Взрыв – неизбежен. И скоро
Бурей он мир потрясет,
Эксплуататора-вора –
В бездну снесет!38
В этих предсказаниях, звучавших несколько наивно, заключалась великая жизненная правда. Хотя процессы обновления старого мира оказались более сложными и длительными, чем это рисовалось вначале, воздействие Октябрьской революции на жизнь других стран и народов трудно переоценить. Естественно поэтому, что победное шествие по всей земле идей Октября становится излюбленным поэтическим сюжетом с первых дней революции.
Там, где под бег олений
Северные огни цветут,
О Коммуне, о Марксе, о Ленине
Заговорил якут..39
– пишет С. Обрадович в стихотворении «Сдвиг» и, переходя далее к другим народам («И китаец к плечам Урала взором раскосым приник…»), последовательно вовлекает в действие весь мир.

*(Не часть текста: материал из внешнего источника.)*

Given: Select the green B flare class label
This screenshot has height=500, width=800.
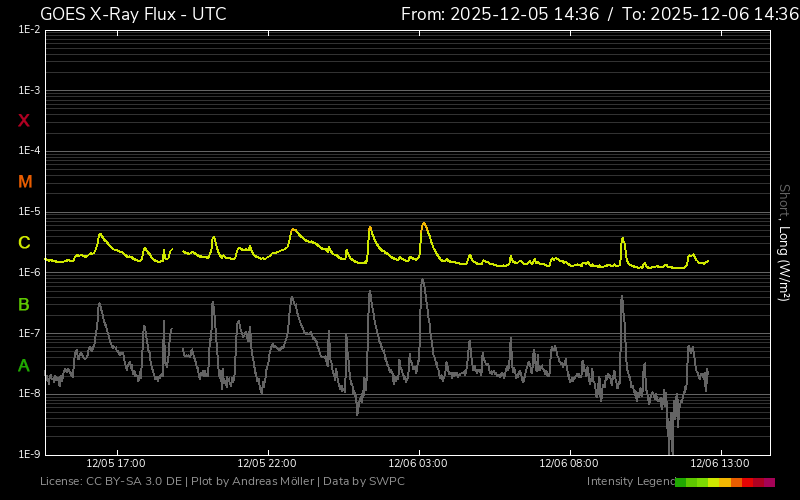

В Америке, Англии, Франции,
В Мире звучит о Труде
Аппаратами радиостанций
Марсельеза наших сердец…
Бросим зовы током Эдиссона
И Австралии в огне гореть,
Африка знойно сонная
Впишет в знамена «Со-Ре»…
Рядом с этой мировой панорамой появляется уподобление, также вполне выдержанное в духе времени:
Солнце в бездонности синей –
Наш пылающий мозг…
Подобный «сдвиг» от земли к солнцу столь же закономерен для советской поэзии первых лет, как и переход от Якутии к Африке и т. д. В приведенном стихотворении Обрадовича этот, условно говоря, космический образ еще занимает подчиненное место, в других же произведениях он выдвинут на передний план и развертывается в самостоятельную тему. Расстояния до солнца, луны и самых отдаленных созвездий легко перекрываются воображением поэтов, картины революционной современности распространяются на мироздание. В то время как реальный размах революции достигал такой широты, что даже далекий якут заговорил о Коммуне и Марксе, в свете романтических преувеличений возникали образы еще более заманчивые, призванные передать и прославить ширящиеся масштабы сегодняшних и о завтрашних преооразований.